Tardi è troppo tardi: perché la diagnosi precoce salva
Uno dei dati più preoccupanti è l’aumento delle diagnosi tardive. Casi in cui il virus viene scoperto solo quando è già evoluto in AIDS, con sintomi clinici evidenti. Questo non significa che non si possa fare nulla: anche in fase avanzata, l’HIV è curabile. Ma più si aspetta, più la gestione diventa complessa, e più aumenta il rischio di complicanze. Tutto questo in un Paese dove le terapie, i test e la prevenzione sono gratuiti per tutti. Serve quindi un cambio di passo.
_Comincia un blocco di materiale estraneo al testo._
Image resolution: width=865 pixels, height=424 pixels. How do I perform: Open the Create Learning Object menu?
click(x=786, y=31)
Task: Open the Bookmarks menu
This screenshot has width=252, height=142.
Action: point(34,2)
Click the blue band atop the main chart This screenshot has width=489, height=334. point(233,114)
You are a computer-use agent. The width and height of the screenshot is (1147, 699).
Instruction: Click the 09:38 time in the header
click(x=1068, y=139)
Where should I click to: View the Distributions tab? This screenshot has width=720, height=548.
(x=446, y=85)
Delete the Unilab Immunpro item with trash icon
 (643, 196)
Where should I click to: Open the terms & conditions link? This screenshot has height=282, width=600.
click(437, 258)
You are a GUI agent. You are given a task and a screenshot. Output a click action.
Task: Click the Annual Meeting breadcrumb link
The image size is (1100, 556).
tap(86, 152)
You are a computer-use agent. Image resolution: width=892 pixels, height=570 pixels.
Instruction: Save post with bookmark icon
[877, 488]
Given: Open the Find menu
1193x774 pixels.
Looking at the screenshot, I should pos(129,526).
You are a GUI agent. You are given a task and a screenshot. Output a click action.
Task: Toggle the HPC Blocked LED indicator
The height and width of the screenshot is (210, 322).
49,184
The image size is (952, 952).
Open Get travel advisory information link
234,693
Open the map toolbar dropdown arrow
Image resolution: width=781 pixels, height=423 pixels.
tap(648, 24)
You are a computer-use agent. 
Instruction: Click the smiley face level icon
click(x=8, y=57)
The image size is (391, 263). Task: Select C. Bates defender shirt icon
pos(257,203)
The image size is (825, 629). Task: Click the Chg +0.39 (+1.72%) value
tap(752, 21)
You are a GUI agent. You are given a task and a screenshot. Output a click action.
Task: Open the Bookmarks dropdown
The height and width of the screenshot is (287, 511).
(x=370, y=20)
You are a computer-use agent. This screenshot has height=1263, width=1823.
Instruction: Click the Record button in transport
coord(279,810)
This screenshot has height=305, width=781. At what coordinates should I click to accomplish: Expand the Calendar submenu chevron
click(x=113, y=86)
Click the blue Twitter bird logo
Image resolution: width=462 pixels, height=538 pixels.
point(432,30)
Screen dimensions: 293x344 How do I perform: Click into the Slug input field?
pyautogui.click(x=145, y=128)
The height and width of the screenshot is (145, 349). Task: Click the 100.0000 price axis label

Serve parlare di HIV senza tabù, senza allarmismo, ma con realismo. Perché oggi abbiamo farmaci che funzionano, strumenti di prevenzione efficaci, e dati che ci mostrano la strada. Ma se non agiamo sulla consapevolezza collettiva, il virus continuerà a circolare sottotraccia.
Cosa puoi fare, concretamente?
- Fai il test HIV almeno una volta nella vita, soprattutto se hai avuto rapporti non protetti o se non ti sei mai controllato. Il test è gratuito, anonimo e facile da fare: puoi rivolgerti a consultori, centri per le malattie sessualmente trasmissibili (MST), ospedali o partecipare agli open day promossi da associazioni sul territorio. In molte città è disponibile anche in farmacia o in versione self-test da fare a casa.
- Se hai una vita sessuale attiva e vuoi proteggerti, informati sulla PrEP: oggi esiste anche in Italia, funziona, e rappresenta un’opzione concreta per chi è più esposto al rischio.
- Parla dell’HIV: con i tuoi amici, partner, colleghi, familiari. Solo parlando si può rompere il muro di silenzio e contribuire a una vera cultura della prevenzione.
- Se sei in terapia, ricorda: non sei contagioso. Una persona con HIV in cura efficace, con carica virale non rilevabile, non trasmette il virus. U=U (Undetectable = Untransmittable) non è uno slogan: è una certezza scientifica.